• **QUOTED PASSAGE**
The PhD defence can be followed by a live stream.

Saman Ghaffarian is a PhD student in the department of Earth Systems Analysis (ESA). His supervisors are prof.dr. N. Kerle from the Faculty of Geo-Information Science and Earth Observation (ITC) and prof.dr. T. Filatova from the Faculty of Behavioural, Management and Social Sciences (BMS).

One of the main components of the disaster risk management (DRM) cycle is recovery; however, it is the least understood one. Post-disaster recovery is the process of reconstructing communities in all their aspects (e.g., physical, economic, social, and environmental) in order to return life, livelihoods, and the built environment to their pre-impact or event better states. In this regard, timely and reliable information about the states of the damage and recovery process is vital for disaster planners and governments to make decisions. Remote sensing is an effective tool in providing information for post-disaster impact and recovery evaluations due to its agile data acquisition, synoptic perspective, growing range of data types, and instrument sophistication, as well as low cost. However, there is a need for diverse information to address the recovery process (including socio-economic aspects) comprehensively, and only a few of the parameters of interest can be extracted directly, while the majority have to be elicited indirectly.

• **EXTRACTED RECORDS**
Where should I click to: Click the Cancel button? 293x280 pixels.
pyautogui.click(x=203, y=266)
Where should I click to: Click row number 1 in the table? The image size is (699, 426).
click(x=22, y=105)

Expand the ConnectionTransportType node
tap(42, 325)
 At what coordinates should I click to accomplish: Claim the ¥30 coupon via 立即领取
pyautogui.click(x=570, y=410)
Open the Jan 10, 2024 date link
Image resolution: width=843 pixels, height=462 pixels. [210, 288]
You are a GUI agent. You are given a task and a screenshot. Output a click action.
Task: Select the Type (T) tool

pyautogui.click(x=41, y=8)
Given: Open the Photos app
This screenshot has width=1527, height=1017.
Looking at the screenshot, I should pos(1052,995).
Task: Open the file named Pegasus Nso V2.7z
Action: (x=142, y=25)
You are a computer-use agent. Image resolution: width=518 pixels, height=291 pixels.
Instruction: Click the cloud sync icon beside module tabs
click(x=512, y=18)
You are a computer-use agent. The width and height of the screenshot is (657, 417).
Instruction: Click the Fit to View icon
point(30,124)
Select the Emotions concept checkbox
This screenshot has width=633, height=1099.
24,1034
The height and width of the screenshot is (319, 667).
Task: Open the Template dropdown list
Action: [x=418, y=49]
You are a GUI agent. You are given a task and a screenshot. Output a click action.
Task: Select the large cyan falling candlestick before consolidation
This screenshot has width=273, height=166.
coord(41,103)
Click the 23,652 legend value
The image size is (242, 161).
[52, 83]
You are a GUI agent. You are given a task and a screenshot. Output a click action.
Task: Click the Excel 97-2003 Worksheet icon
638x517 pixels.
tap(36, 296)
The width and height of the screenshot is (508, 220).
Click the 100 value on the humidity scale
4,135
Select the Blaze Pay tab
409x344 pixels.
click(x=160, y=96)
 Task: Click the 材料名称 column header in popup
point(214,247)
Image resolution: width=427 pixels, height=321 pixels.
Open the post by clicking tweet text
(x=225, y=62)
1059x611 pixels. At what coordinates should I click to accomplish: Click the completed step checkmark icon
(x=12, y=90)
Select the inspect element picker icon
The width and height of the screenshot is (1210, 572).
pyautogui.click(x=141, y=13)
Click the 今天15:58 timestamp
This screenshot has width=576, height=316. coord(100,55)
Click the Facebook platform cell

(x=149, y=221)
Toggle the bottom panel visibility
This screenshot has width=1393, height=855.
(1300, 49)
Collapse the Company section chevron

• **GIVEN TASK 1**
Decide whether each statement agrees with the PhD defence announcement, answering yes or no and quoting the deciding words: (a) recovery is the least understood component of the disaster risk management cycle; (b) remote sensing is an expensive way to gather information; (c) most parameters of interest in the recovery process can be extracted directly.
• **GIVEN TASK 2**
According to the PhD defence announcement, which department is Saman Ghaffarian a PhD student in?

• **EXERCISE OUTPUT 1**
(a) Yes: "however, it is the least understood one."
(b) No: "as well as low cost."
(c) No: "only a few of the parameters of interest can be extracted directly, while the majority have to be elicited indirectly."

• **EXERCISE OUTPUT 2**
The department of Earth Systems Analysis (ESA).